***** Texte fourni

Pour le Caire, au-delà de la question du cessez-le-feu avec Israël, le point essentiel reste la réconciliation entre le groupe terroriste islamiste et le Fatah au pouvoir en Cisjordanie. Sur ce point, comme sur le conflit entre Hamas et Israël, sa médiation n’a pas encore donné de résultats probants

 

La crédibilité de la diplomatie française à l’épreuve de la réalité du terrain à Gaza

L’analyse de la communication du Quai d’Orsay est un véritable cas d’école, symptomatique de son refus patent de désigner les responsables de la situation à Gaza, à savoir le Hamas et le Jihad islamique. Ainsi, on peut lire sur le communiqué officiel du Ministère des Affaires étrangères :

« La France condamne avec la plus grande fermeté les tirs nourris de roquettes qui ont visé ce jour des zones habitées du territoire israélien depuis la Bande de Gaza. Elle rappelle le droit des Israéliens comme des Palestiniens à vivre dans la paix, la dignité et la sécurité et déplore les victimes civiles, de part et d’autre, de ces tirs et des affrontements qui ont suivi. Elle exprime sa solidarité aux populations touchées.

**********
***** Extrait de données

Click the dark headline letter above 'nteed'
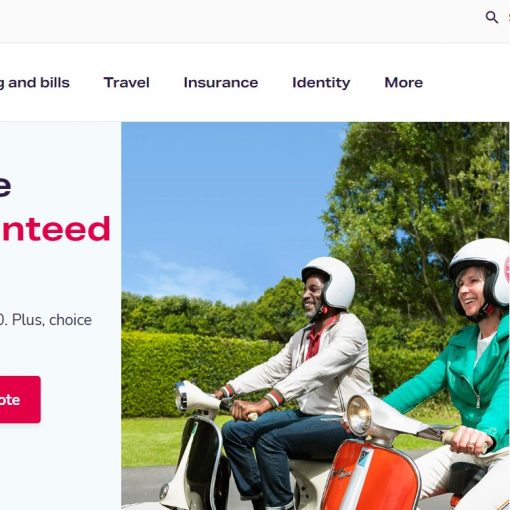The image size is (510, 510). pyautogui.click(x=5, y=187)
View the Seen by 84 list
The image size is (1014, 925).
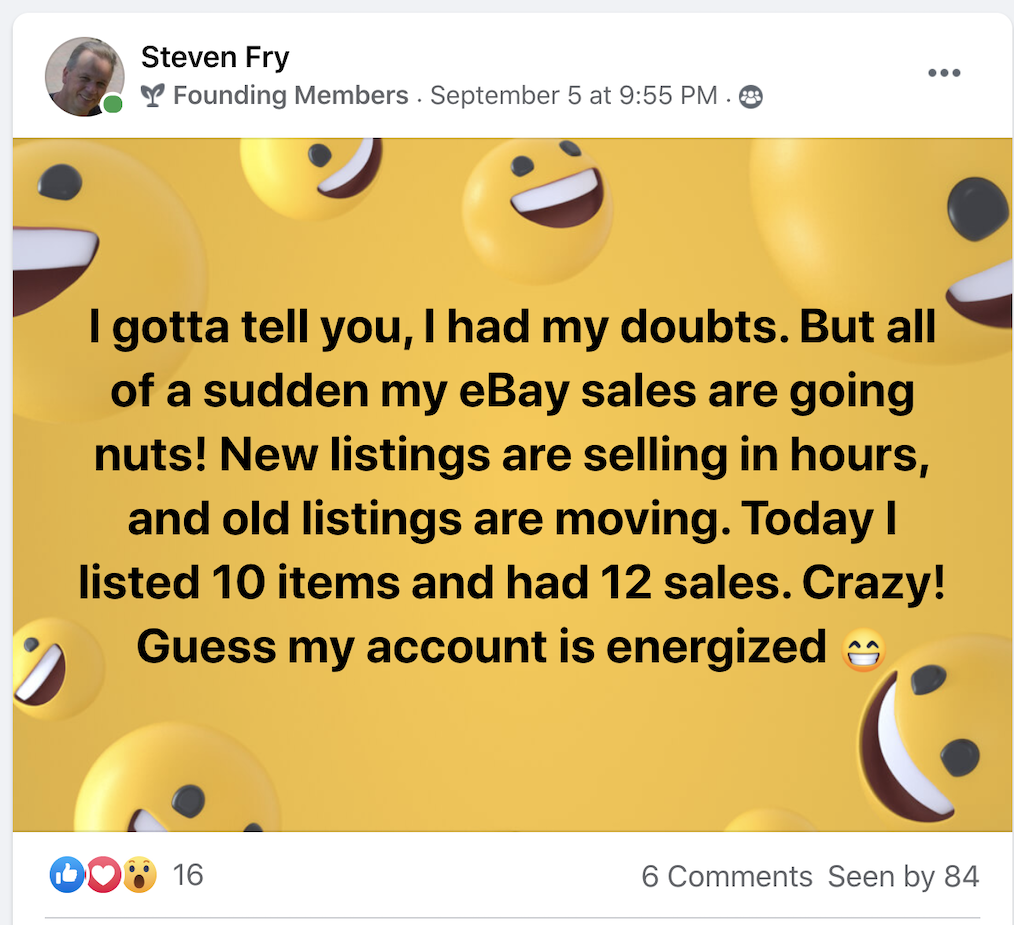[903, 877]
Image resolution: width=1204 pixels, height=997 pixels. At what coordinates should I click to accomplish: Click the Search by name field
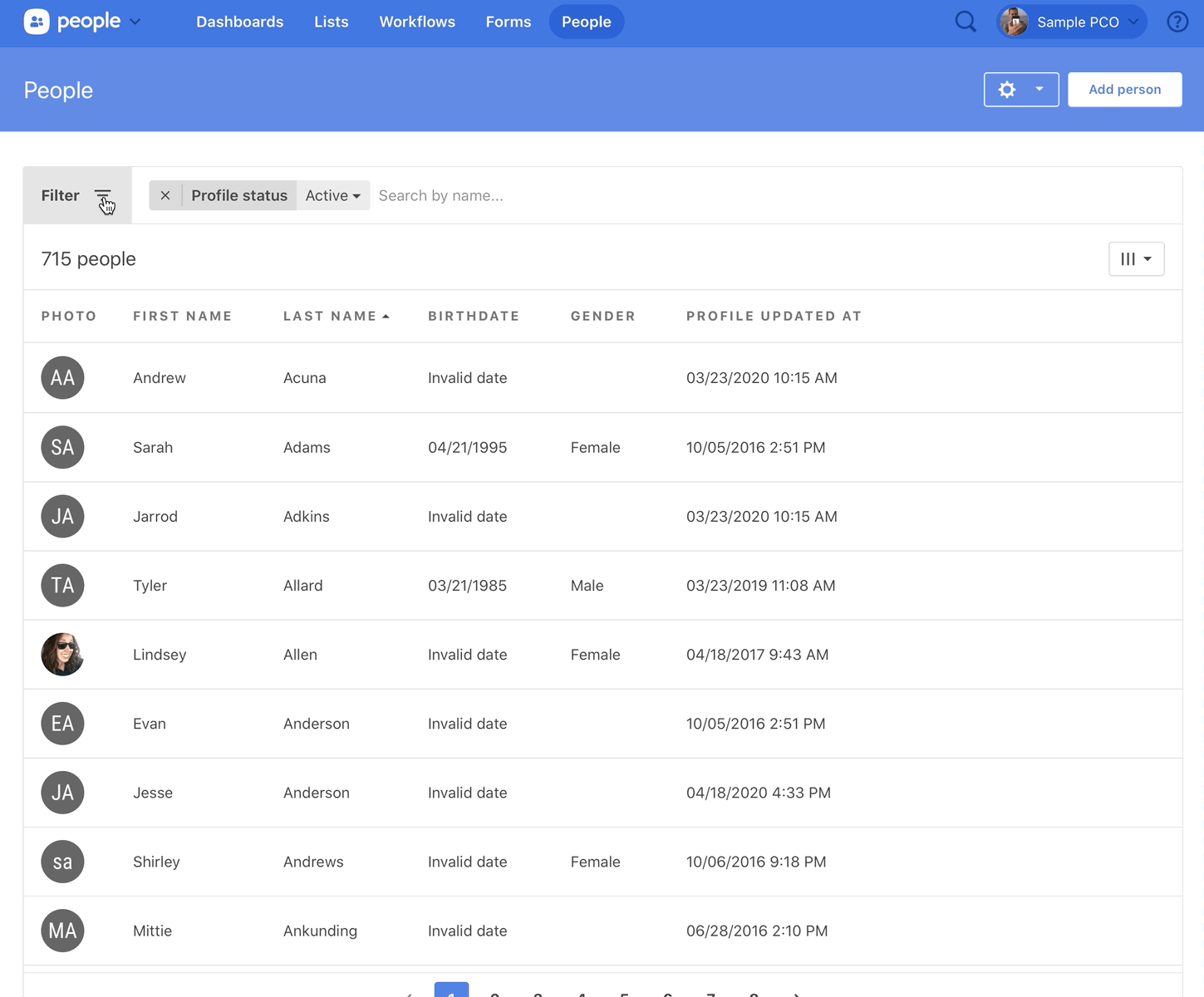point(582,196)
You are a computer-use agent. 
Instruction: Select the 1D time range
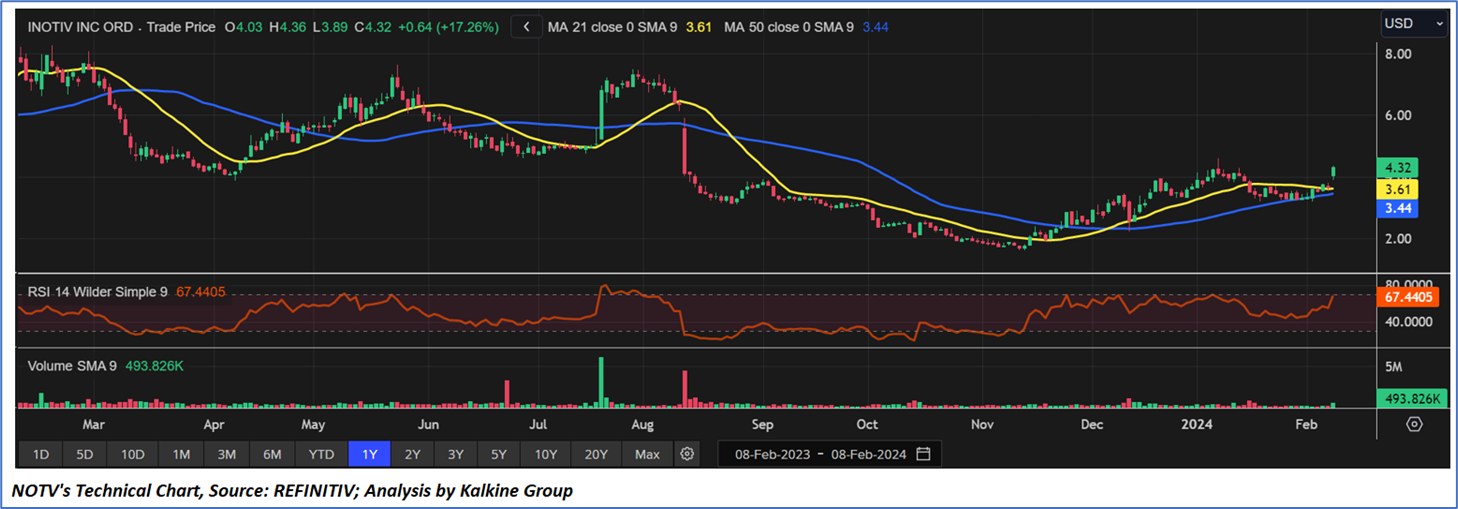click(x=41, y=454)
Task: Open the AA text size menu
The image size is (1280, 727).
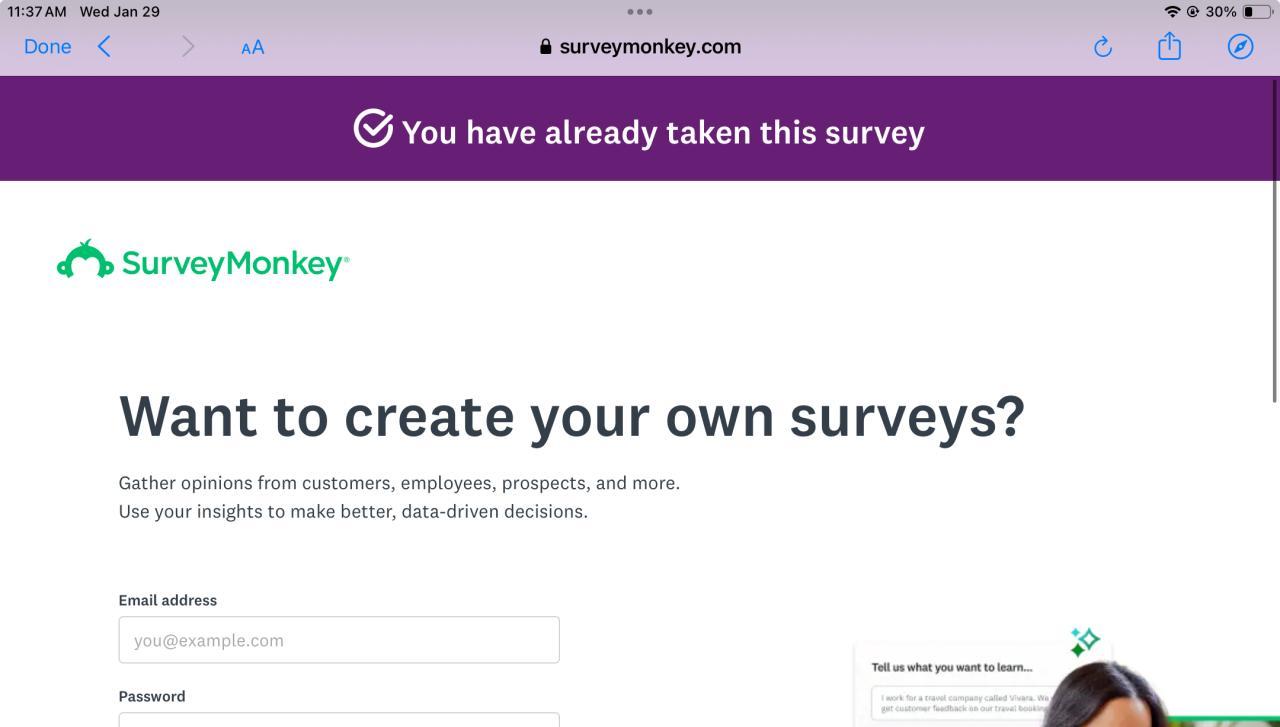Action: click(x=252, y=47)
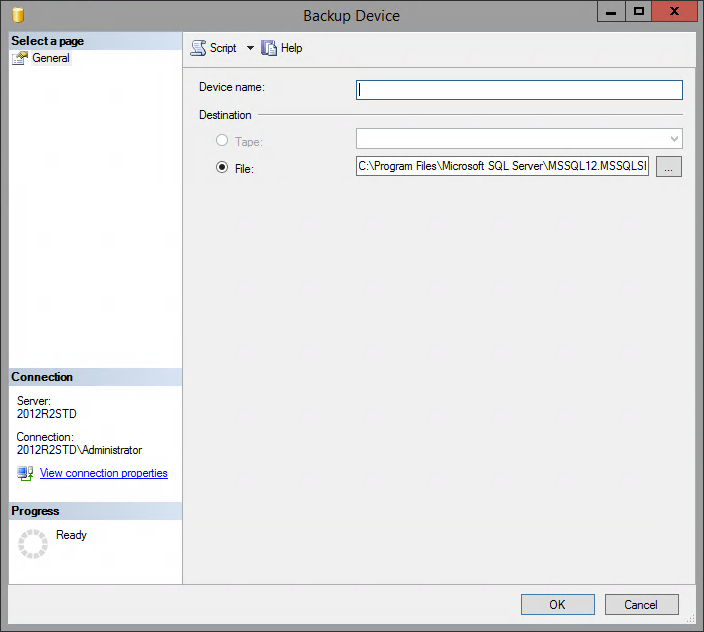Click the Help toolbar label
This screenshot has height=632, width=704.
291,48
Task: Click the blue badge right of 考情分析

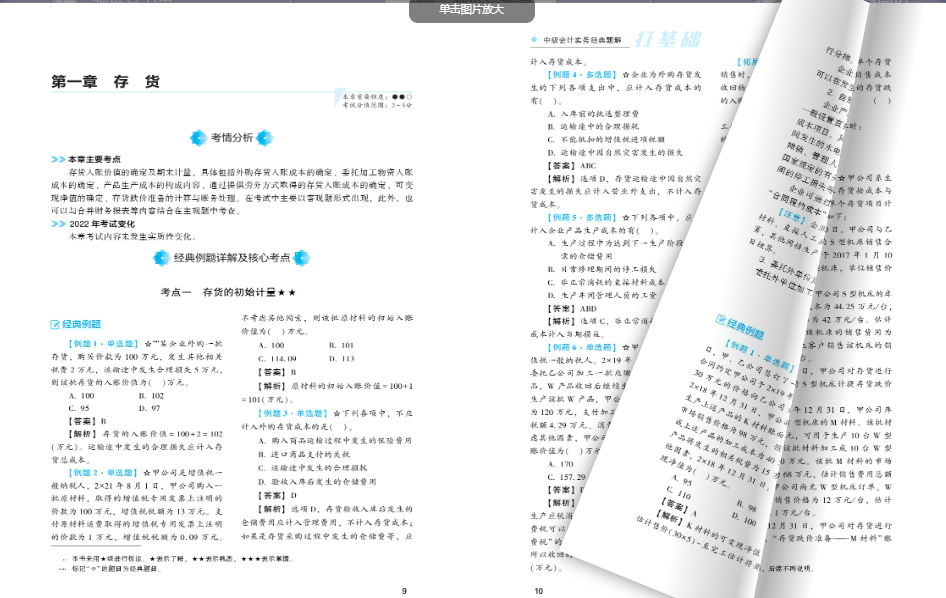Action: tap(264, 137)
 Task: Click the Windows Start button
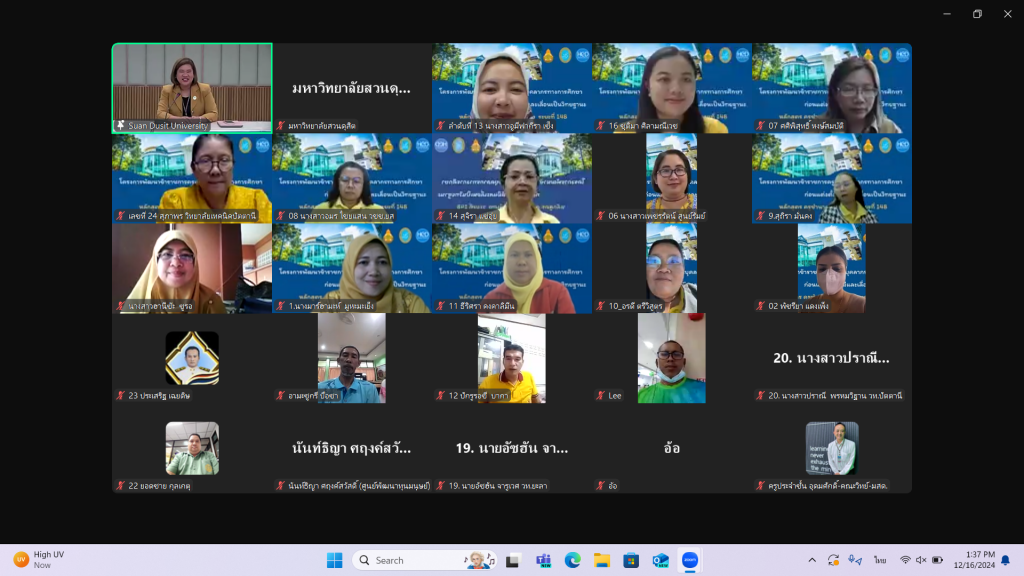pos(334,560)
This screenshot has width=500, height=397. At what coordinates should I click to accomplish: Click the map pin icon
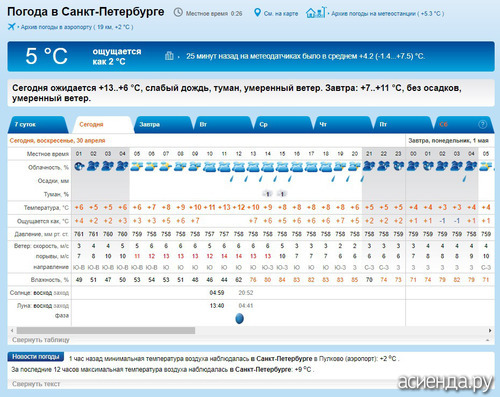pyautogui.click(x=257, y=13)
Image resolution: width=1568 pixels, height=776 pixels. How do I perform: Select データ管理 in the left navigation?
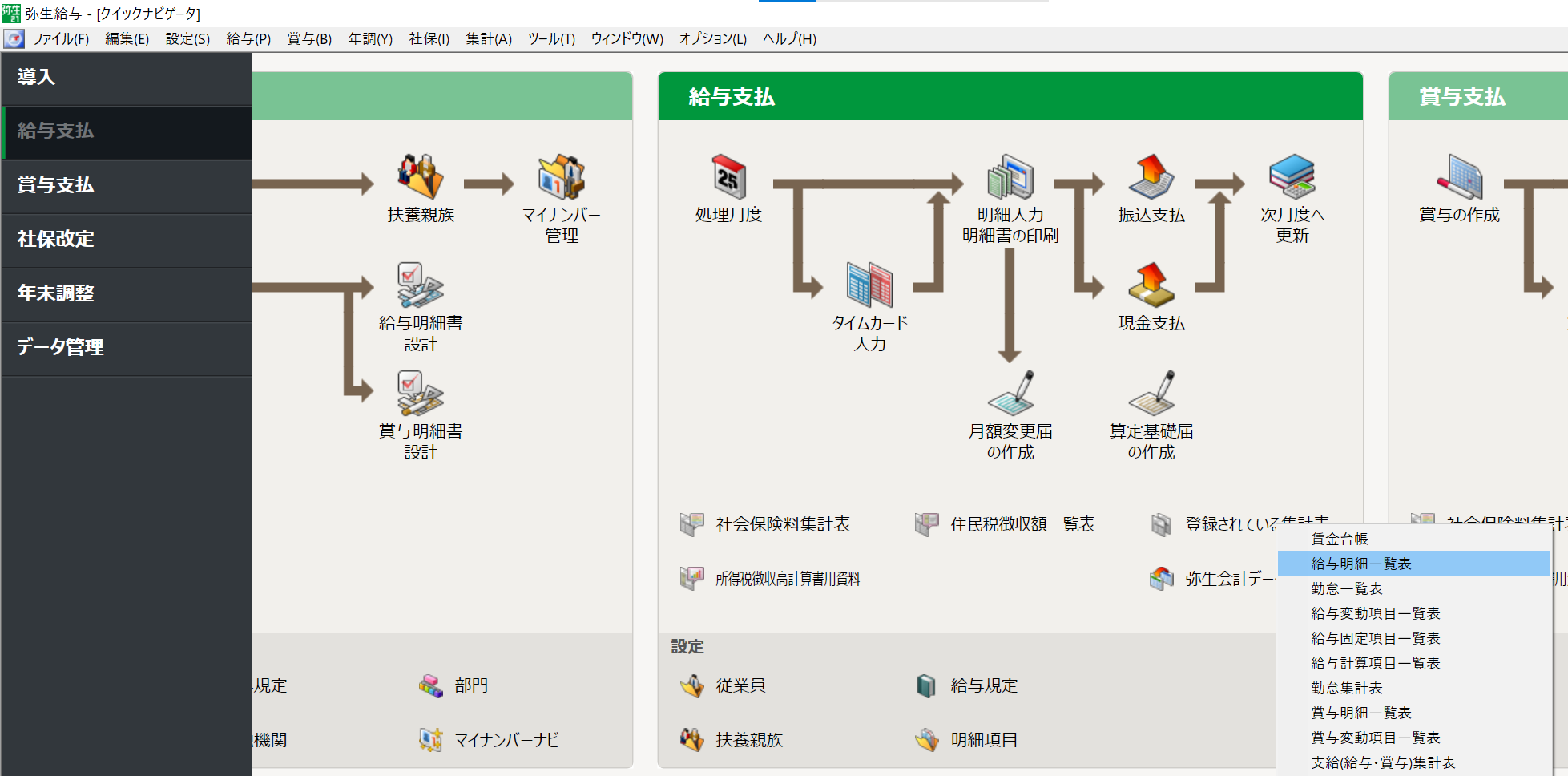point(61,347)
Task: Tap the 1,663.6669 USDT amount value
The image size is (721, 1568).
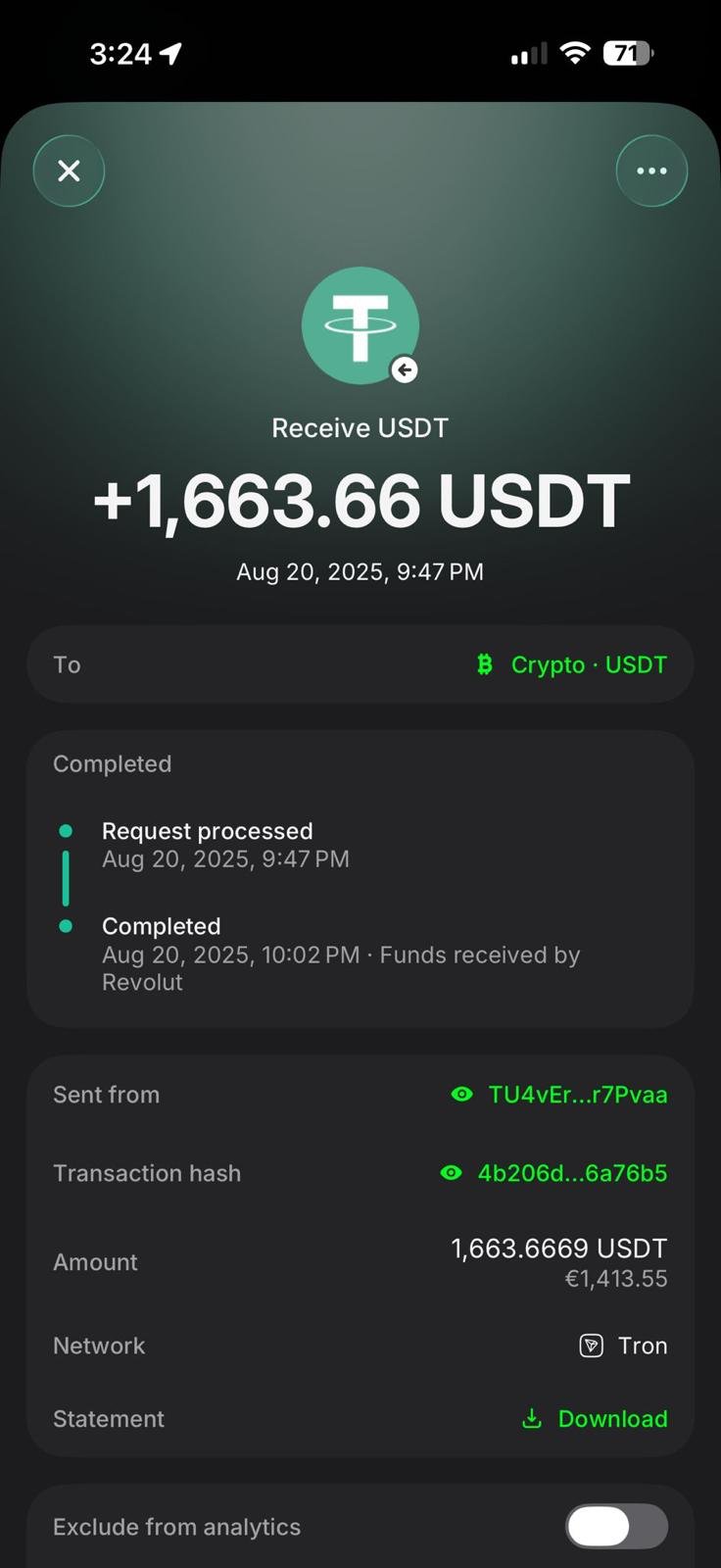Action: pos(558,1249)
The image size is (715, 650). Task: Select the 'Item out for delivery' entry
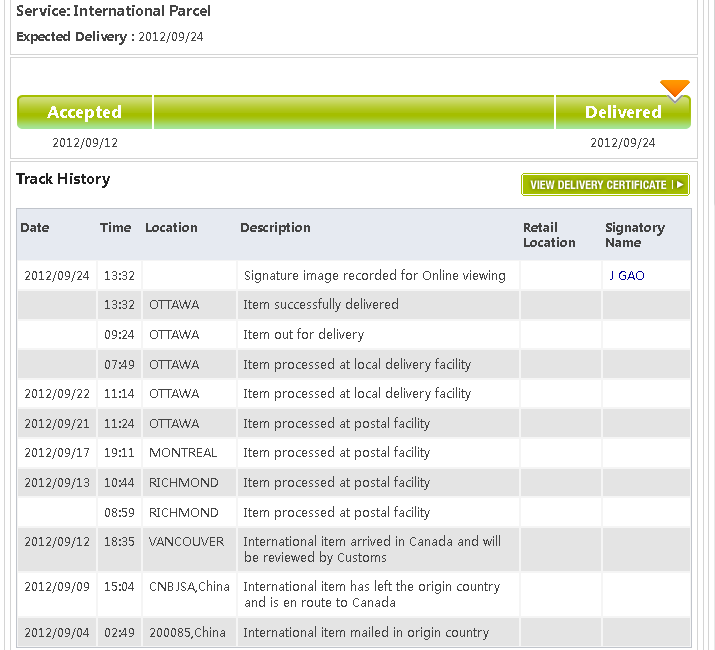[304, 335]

**********

Extrayez du texte sur Gaza le passage compris entre « L’analyse de la » et « aux populations touchées. », ces deux bornes incluses, sans rien y modifier. Les enregistrements n'ont aucun rapport avec le texte sur Gaza.

• _Corrigé_
L’analyse de la communication du Quai d’Orsay est un véritable cas d’école, symptomatique de son refus patent de désigner les responsables de la situation à Gaza, à savoir le Hamas et le Jihad islamique. Ainsi, on peut lire sur le communiqué officiel du Ministère des Affaires étrangères :

« La France condamne avec la plus grande fermeté les tirs nourris de roquettes qui ont visé ce jour des zones habitées du territoire israélien depuis la Bande de Gaza. Elle rappelle le droit des Israéliens comme des Palestiniens à vivre dans la paix, la dignité et la sécurité et déplore les victimes civiles, de part et d’autre, de ces tirs et des affrontements qui ont suivi. Elle exprime sa solidarité aux populations touchées.